The levels of cardiotrophin CT-1, a protein which is essential to the development of the heart, are raised in cardiomyocytes exposed to hypoxia. Moreover, this protein is implicated in the cardiomyocyte survival process as a response to hypoxic stress. This can be seen in a study carried out by the team led by Dr Guillermo Zalba, of the Centre for Applied Medical Research (CIMA) of the University of Navarra, in collaboration with the laboratory directed by José Martínez-González, of the Cardiovascular Research Center in Barcelona. Both groups belong to the Red de Investigación Cardiovascular (RECAVA) of the Instituto de Salud Carlos III. The results were published in the November issue of Cardiovascular Research.

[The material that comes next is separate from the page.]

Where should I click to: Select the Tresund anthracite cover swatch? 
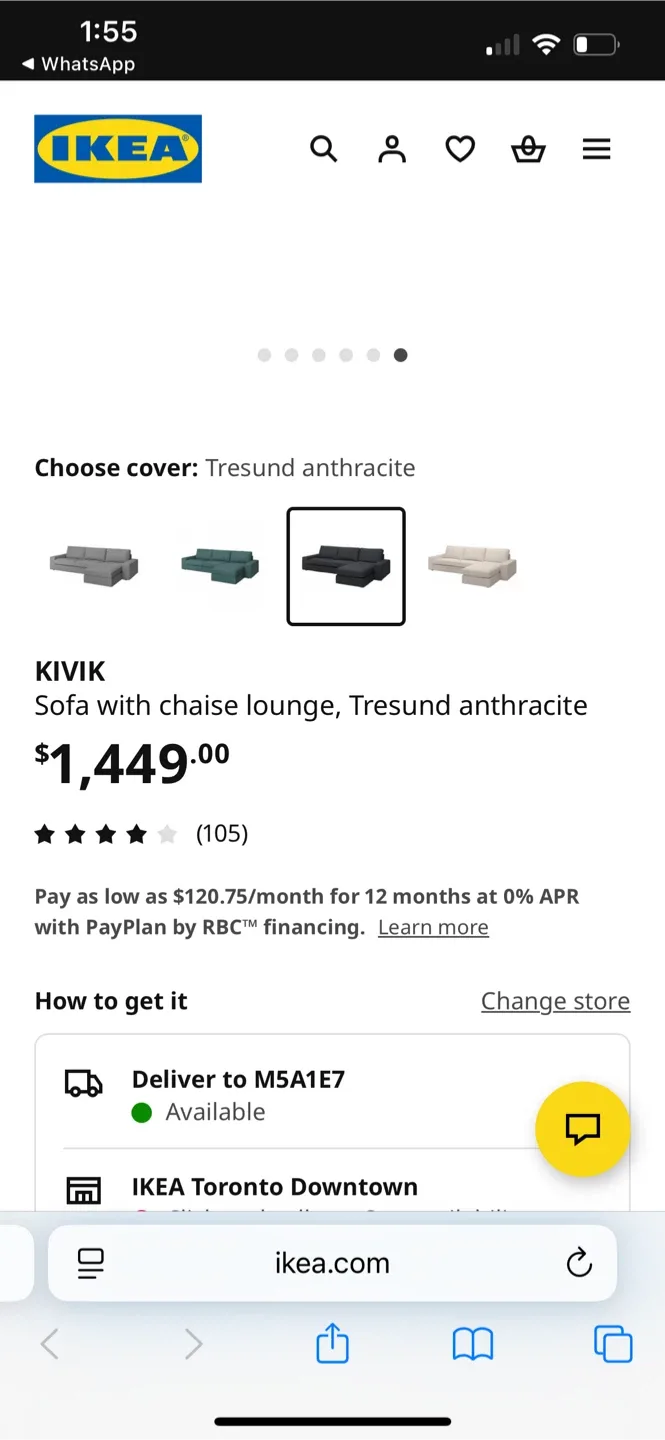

One of the main findings of this work is the identification of the transcription factor by hypoxia inducible (HIF-1) as the cause of this compensatory cell response, as it activates the expression of the CT-1 protein when oxygen is lacking. "We found that hypoxia favored an increase in the CT-1 protein levels, which fell when the HIF-1 factor was inhibited, and we identified the mechanism for transcriptional regulation in detail. But the most interesting point was the discovery that the silencing of CT-1 increased cell death", Dr Zalba explained.

A possible biomarker

The cardio-protective property of CT-1 in stress conditions suggests that its expression may be regulated in cardiac diseases linked to inflammation, oxidative stress and lack of oxygen. "Surprisingly, very little is known on the regulation mechanisms of this protein on cardiomyocytes exposed to hypoxia. On the one hand, in situations of acute ischemia, like that associated with acute myocardial infarction (AMI), the low availability of oxygen can promote the stabilization and activation of HIF-1α. This leads to a rise in the CT-1 levels, which increases the survival of the cardiomyocytes. On the other, in chronic ischemia conditions, such as hypertension cardiopathy and heart failure, the   cardiac and circulatory levels of expression of CT-1 are raised. It is essential to differentiate between these two ischemia situations, as an acute rise in CT-1 can carry out protective actions in AMI. However, in the heart pathologies associated with chronic ischemia conditions, an increasing, continued rise in CT-1 levels is associated with potential destructive effects of this cytokine". In this context and from a translational perspective, the CT-1 protein may constitute a new biomarker associated with heart physiopathology in a patient with hypertensive cardiopathy or heart failure. 

Further steps

The results of this work show that HIF-1 signaling is directly related with the increase in the expression of CT-1 in response to hypoxia in adult cardiomyocytes, and suggest that the induction of CT-1 may be involved in their adaptive response. Moreover, this study unlocks new paths for research to assess the interest of CT-1 as a therapeutic target. "Whatever the case, new trials must be carried out for more in-depth study of the implication of CT-1 as an adaptive mechanism for ischemia in adult cardiomyocytes" explained the CIMA specialist.